Un dato, questo, rispecchiato da una realtà nella quale sempre più medici abbandonano il Servizio sanitario nazionale, in fuga verso il privato, l’estero, il prepensionamento, la libera professione: una vera e propria emorragia, che già oggi è costata alla sanità pubblica una carenza di 20mila tra medici ospedalieri, soprattutto nei Pronto soccorso, e di medicina generale. E la situazione potrebbe peggiorare nei prossimi cinque anni, quando, secondo una proiezione su dati Agenas, andranno in pensione 41.000 tra medici di famiglia e dirigenti medici: è necessario dunque arginare il fenomeno degli abbandoni, che riguarda l’ospedale quanto il territorio. Altro fenomeno preoccupante, evidenziato da un’analisi condotta incrociando i dati del Cogeaps, il consorzio che gestisce i crediti dei professionisti, con quelli della FNOMCeO, è il netto calo dei giovani medici che scelgono alcune specialità considerate più a rischio di denunce: anestesia e rianimazione, le chirurgie, la ginecologia-ostetricia.
Nasce anche da questo scenario la proposta, lanciata dalla Federazione nel corso dell’audizione, di estendere lo “scudo penale” che Anelli si era visto costretto a chiedere per i medici durante la pandemia anche alla situazione attuale di “grave carenza dei mezzi e del personale sanitario”.

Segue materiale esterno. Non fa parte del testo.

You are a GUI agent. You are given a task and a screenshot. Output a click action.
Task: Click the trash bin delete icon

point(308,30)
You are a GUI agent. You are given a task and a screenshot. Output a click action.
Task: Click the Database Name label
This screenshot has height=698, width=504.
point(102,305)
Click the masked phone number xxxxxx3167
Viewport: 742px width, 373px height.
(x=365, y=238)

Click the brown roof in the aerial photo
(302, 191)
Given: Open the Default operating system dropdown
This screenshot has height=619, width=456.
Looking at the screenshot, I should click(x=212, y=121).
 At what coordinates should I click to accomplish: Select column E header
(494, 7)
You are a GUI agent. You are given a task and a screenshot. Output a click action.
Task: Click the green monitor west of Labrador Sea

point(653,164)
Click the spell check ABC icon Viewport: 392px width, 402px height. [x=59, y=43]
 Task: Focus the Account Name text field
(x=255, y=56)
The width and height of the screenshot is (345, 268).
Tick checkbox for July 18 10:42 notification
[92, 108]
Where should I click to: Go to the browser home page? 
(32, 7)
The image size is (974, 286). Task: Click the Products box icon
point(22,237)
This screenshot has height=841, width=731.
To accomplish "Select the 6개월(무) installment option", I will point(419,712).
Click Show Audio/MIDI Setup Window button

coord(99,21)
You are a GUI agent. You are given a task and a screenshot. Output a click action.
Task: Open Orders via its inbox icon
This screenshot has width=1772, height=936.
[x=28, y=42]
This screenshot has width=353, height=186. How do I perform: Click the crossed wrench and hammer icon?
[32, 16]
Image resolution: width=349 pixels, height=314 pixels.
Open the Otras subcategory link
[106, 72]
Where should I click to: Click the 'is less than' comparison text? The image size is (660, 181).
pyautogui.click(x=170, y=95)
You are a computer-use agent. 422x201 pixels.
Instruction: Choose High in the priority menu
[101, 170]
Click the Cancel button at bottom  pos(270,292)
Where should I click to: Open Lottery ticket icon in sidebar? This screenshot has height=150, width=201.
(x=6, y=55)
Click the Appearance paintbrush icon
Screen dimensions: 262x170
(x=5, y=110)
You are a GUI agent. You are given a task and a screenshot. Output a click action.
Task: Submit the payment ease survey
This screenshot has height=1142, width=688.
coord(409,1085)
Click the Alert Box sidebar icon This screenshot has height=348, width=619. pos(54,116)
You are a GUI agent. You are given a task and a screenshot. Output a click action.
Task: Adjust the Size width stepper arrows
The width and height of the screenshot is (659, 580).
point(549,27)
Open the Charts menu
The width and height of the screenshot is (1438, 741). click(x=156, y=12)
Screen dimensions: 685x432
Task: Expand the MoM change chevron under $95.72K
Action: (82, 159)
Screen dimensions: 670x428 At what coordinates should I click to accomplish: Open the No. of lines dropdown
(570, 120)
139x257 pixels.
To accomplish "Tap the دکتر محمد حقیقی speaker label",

“In conclusione – ha terminato il presidente FNOMCeO – questa Federazione ribadisce anche in questa sede la necessità di rendere più attrattiva la sanità pubblica e di far sentire i medici al sicuro”.
“Oggi serve da parte dello Stato – ha chiesto - e delle Regioni un intervento straordinario che colmi le carenze e restituisca alla Professione medica quel ruolo che merita: risorse speciali per i contratti di lavoro e abolizione dei limiti per l’assunzione dei medici sia in ospedale che sul territorio nel rispetto di una corretta programmazione. Risorse per consentire a tutta la professione, dipendenti, convenzionati e specialisti accreditati di poter contribuire ad assicurare tutte quelle prestazioni che oggi in parte il cittadino cerca fuori dal Ssn. Servono risorse e riforme per ridare dignità ai medici e ai professionisti, garantendo loro autonomia e i loro diritti”.